Stored records
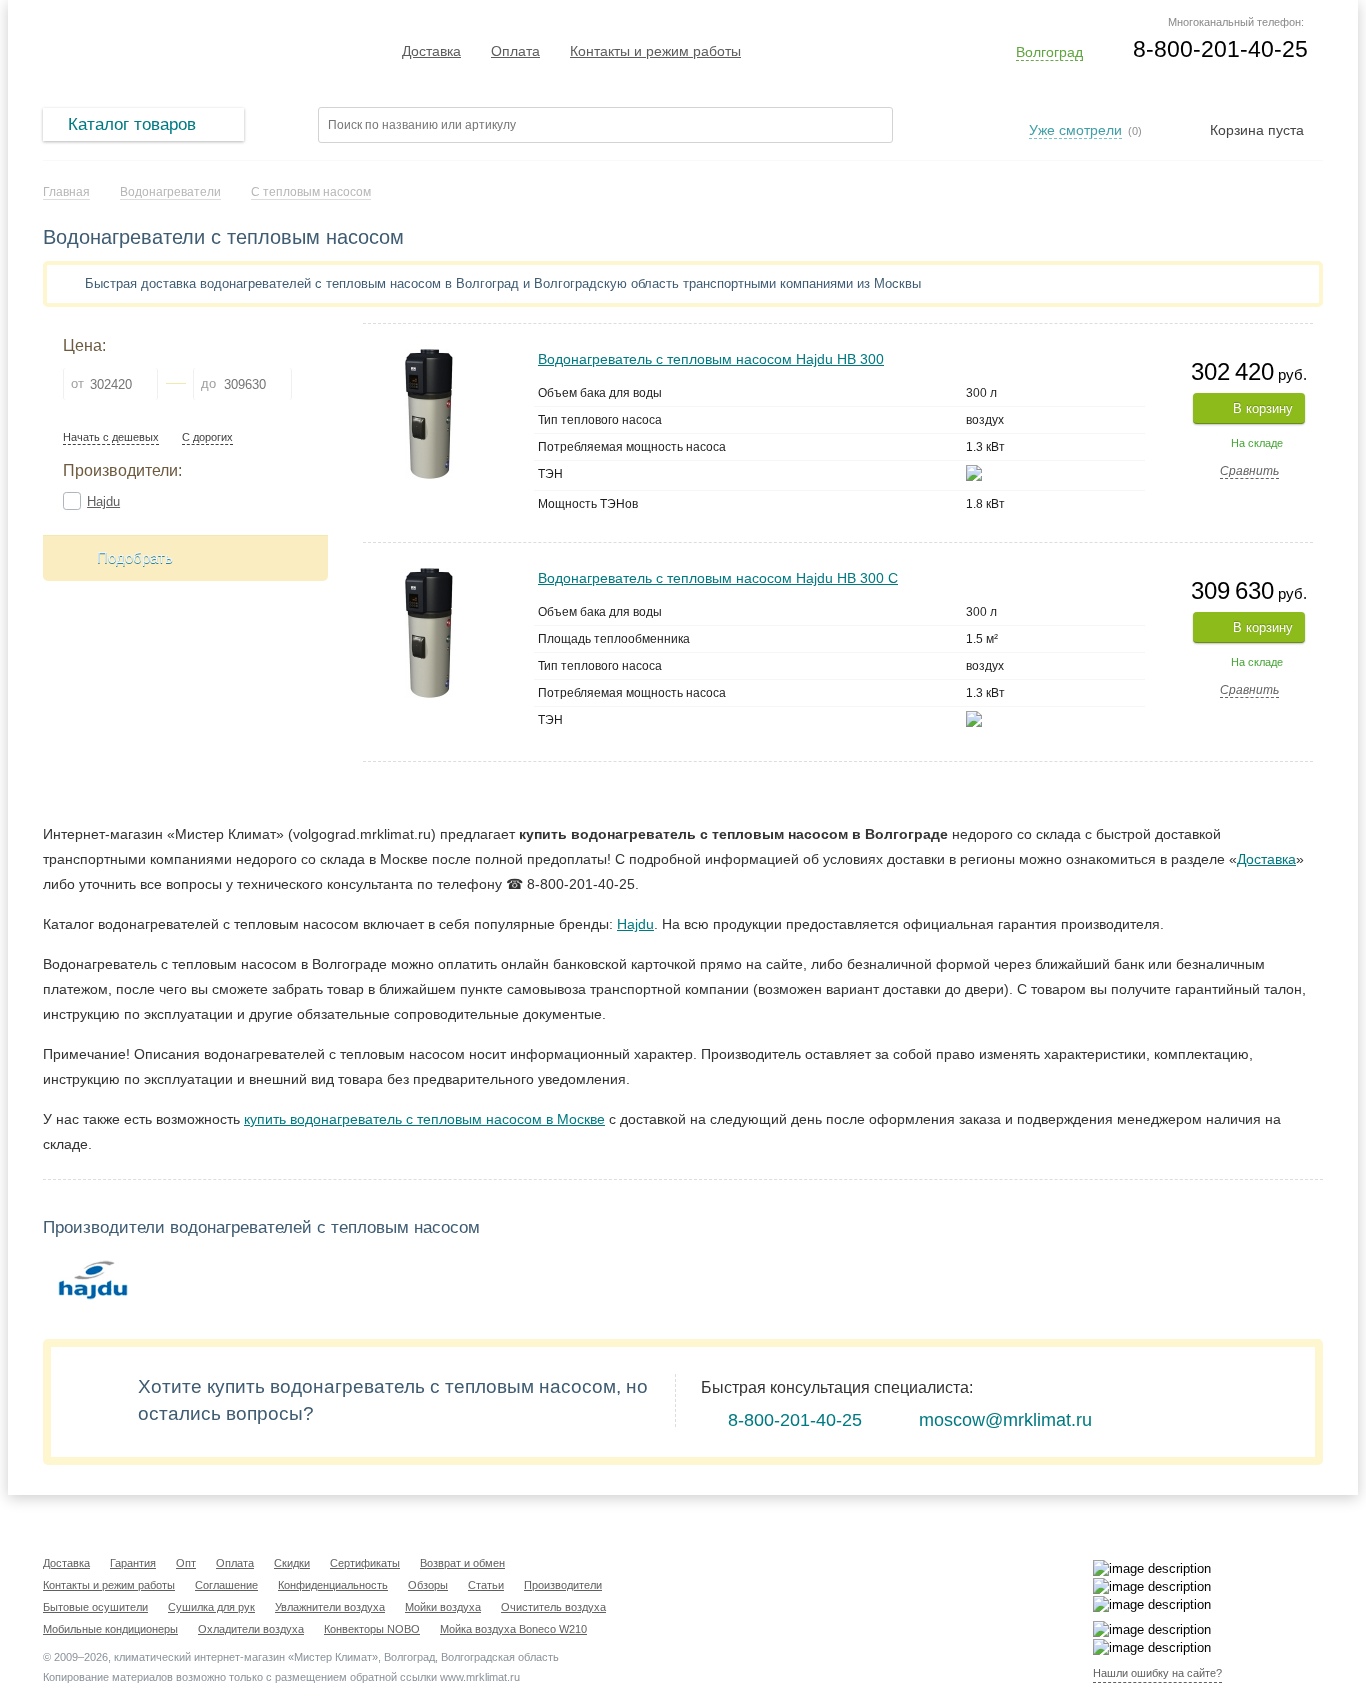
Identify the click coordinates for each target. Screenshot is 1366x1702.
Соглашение (226, 1585)
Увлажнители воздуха (330, 1607)
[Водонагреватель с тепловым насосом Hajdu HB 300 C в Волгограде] (429, 576)
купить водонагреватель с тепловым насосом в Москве (424, 1119)
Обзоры (428, 1585)
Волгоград (1049, 52)
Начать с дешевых (111, 437)
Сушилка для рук (211, 1607)
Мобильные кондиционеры (110, 1629)
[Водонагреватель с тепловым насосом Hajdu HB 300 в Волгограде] (429, 357)
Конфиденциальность (333, 1585)
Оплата (515, 51)
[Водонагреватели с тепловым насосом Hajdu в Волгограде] (93, 1283)
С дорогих (207, 437)
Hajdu (103, 501)
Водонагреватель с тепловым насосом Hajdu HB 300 (711, 359)
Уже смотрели (1075, 130)
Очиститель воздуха (553, 1607)
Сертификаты (365, 1563)
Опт (186, 1563)
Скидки (292, 1563)
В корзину (1263, 408)
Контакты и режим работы (655, 51)
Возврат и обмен (462, 1563)
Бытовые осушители (95, 1607)
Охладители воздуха (251, 1629)
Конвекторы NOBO (372, 1629)
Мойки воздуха (443, 1607)
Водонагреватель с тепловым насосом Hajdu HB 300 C (718, 578)
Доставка (431, 51)
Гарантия (133, 1563)
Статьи (486, 1585)
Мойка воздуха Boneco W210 (513, 1629)
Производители (563, 1585)
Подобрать (135, 557)
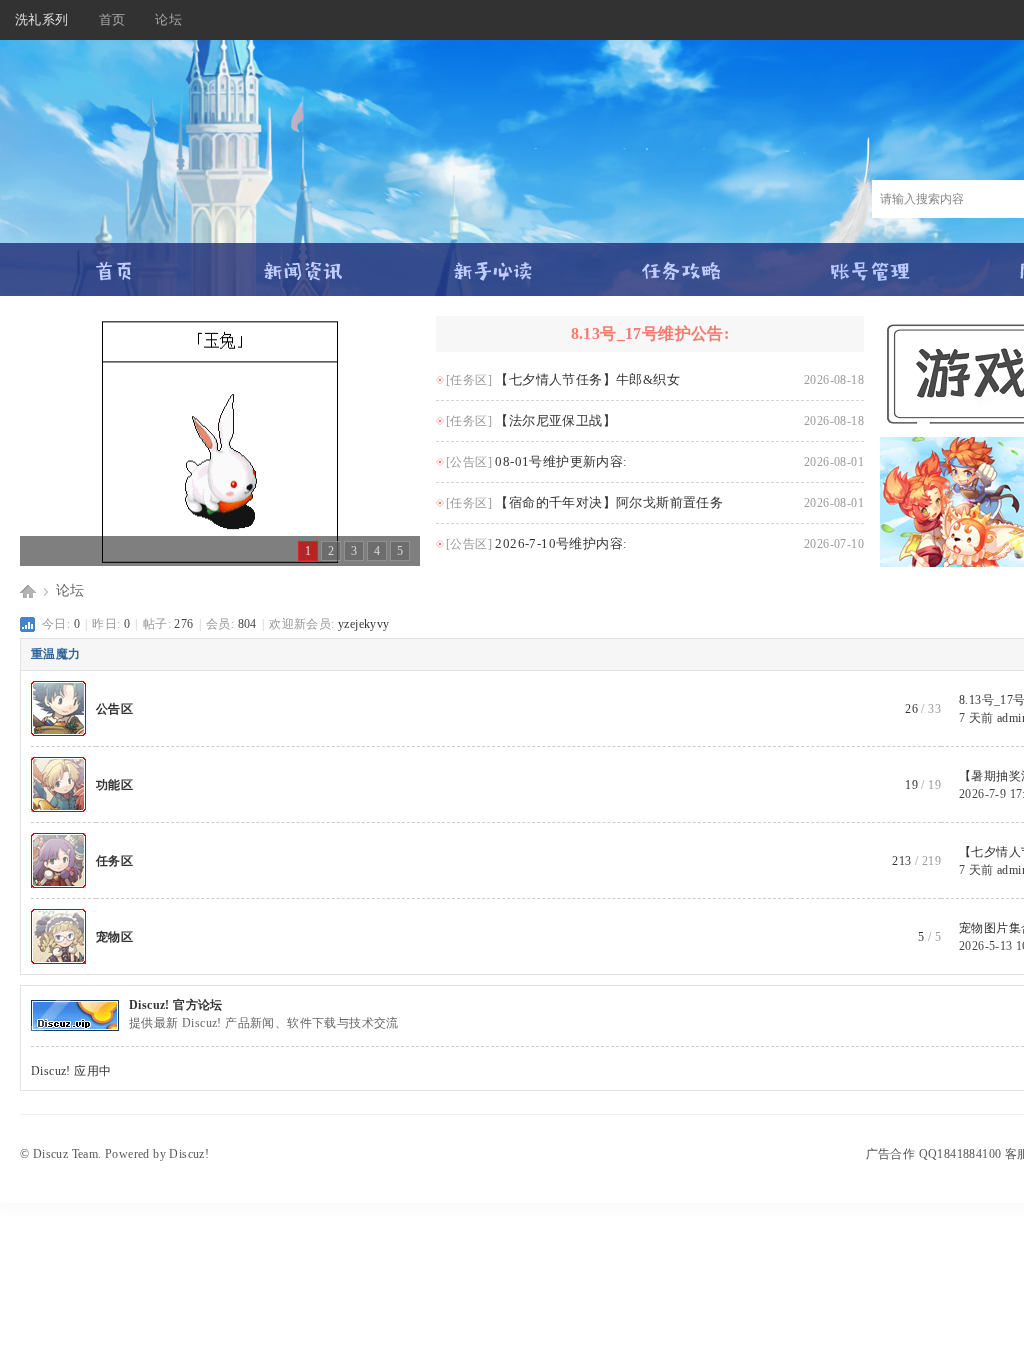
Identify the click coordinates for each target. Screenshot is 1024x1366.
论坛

**WHAT YOU NEED TO DO**
Exactly restate the lines from the one holding "Оплата (515, 51)" to the final line of the records above, including both and excluding pictures.

**SOLUTION FOR THIS PROBLEM**
Оплата (515, 51)
[Водонагреватели с тепловым насосом Hajdu в Волгограде] (93, 1283)
С дорогих (207, 437)
Hajdu (103, 501)
Водонагреватель с тепловым насосом Hajdu HB 300 (711, 359)
Уже смотрели (1075, 130)
Очиститель воздуха (553, 1607)
Сертификаты (365, 1563)
Опт (186, 1563)
Скидки (292, 1563)
В корзину (1263, 408)
Контакты и режим работы (655, 51)
Возврат и обмен (462, 1563)
Бытовые осушители (95, 1607)
Охладители воздуха (251, 1629)
Конвекторы NOBO (372, 1629)
Мойки воздуха (443, 1607)
Водонагреватель с тепловым насосом Hajdu HB 300 C (718, 578)
Доставка (431, 51)
Гарантия (133, 1563)
Статьи (486, 1585)
Мойка воздуха Boneco W210 (513, 1629)
Производители (563, 1585)
Подобрать (135, 557)
Identify the click coordinates for each target. Screenshot is 1024x1366.
论坛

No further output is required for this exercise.